=== Directions ===
**A.** In the passage on India's GDP forecasts, by what year did the Chief Economic Advisor say India could become a USD 7 trillion economy?
**B.** Continue the passage on India's GDP forecasts from its last sentence.

=== Text passage ===
In the past few years, ministers and bureaucrats have made varying predictions of future GDP. But these wild, feel-good predictions from the rich and powerful are as misleading as they are useless in setting policy, writes the author.

Written by : Jammi N Rao

“India can aspire to become a USD 7 trillion economy in the next six to seven years (by 2030)”, so wrote India’s Chief Economic Advisor V Anantha Nageswaran in his pre-Budget report published on January 31.

This was neither the first aspirational and futuristic forecast of the size of India’s economic output nor was it founded on any firmer analysis than many other predictions.

Five years ago, presenting the 2019 Budget, Finance Minister Nirmala Sitharaman said that “the Indian economy will grow to become a 3 trillion dollar economy in the current year and reach the vision of the Prime Minister to become a 5 trillion dollar economy in the next 5 years,” that is, by 2024.

Neither prediction was borne out.

=== Data ===
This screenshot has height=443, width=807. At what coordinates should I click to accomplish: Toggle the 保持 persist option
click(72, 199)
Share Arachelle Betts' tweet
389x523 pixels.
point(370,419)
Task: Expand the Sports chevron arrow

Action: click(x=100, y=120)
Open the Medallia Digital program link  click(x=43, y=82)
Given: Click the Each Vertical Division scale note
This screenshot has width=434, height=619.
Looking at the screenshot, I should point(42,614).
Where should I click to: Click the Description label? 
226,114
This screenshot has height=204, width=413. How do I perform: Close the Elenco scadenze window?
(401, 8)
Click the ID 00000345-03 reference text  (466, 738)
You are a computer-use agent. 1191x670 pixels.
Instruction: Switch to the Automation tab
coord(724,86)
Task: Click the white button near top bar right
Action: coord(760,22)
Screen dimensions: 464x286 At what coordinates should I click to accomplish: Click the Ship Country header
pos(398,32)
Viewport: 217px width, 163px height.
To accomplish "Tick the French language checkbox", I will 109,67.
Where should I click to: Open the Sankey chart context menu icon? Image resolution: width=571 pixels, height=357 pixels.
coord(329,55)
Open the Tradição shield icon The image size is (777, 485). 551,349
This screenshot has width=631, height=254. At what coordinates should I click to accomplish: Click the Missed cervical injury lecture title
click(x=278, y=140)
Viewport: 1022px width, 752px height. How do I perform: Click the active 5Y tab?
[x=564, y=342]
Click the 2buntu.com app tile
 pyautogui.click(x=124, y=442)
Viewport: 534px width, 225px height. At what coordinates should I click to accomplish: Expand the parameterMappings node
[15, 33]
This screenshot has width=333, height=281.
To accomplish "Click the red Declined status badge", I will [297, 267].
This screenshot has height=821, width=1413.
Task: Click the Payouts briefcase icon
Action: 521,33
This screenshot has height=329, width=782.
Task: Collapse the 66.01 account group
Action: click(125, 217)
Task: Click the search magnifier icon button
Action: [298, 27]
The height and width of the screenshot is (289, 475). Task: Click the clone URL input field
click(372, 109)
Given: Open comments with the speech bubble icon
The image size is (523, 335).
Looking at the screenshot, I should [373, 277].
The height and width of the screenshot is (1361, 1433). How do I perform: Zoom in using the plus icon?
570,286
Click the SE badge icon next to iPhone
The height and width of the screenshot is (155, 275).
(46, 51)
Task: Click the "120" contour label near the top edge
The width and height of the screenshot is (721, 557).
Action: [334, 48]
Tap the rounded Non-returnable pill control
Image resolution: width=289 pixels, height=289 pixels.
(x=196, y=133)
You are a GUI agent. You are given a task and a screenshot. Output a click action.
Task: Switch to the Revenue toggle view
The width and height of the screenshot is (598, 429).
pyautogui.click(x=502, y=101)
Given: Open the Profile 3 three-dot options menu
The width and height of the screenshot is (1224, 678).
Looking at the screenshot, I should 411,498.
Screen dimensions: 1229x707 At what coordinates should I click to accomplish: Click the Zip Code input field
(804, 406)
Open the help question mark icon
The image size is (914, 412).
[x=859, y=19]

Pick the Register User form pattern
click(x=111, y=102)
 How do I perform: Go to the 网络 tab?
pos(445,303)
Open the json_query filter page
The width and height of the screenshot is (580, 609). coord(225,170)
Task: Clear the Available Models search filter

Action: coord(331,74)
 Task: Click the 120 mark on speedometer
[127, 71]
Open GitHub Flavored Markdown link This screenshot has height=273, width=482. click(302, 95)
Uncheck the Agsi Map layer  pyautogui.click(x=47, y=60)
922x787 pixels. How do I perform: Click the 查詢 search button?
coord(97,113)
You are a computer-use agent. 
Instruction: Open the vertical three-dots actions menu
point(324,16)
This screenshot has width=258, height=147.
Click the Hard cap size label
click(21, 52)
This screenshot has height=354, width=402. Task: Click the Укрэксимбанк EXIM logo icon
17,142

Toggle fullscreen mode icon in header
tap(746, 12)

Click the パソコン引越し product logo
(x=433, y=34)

=== Responses in order ===
**A.** By 2030.

**B.**
At different times in the past few years, other ministers and bureaucrats have made varying predictions of future Gross Domestic Product (GDP). For instance, in 2023 Union Commerce Minister Piyush Goyal speaking in Pune at the Asia Economic Dialogue predicted a 40 trillion dollar economy by 2047. According to an official press release, the Minister said, “My own conviction about the way India is growing is that we will drive our economy probably closer to 35 - 40 trillion-dollar economy by 2047. The desire of every Indian is to be second to none.” It is debatable whether his use of the word ‘desire’ bears any semblance to the third Purushartha of Hindu philosophy.

At the Vibrant Gujarat Summit on January 10-12, Nirmala Sitharaman predicted that the Indian GDP would be USD 30 trillion by 2047. Not to be outdone in this costless and ever-upward bidding game, Reliance Industries boss Mukesh Ambani upped the ante when he said that “no power on earth can stop India from becoming a 35 trillion dollar economy by 2047”.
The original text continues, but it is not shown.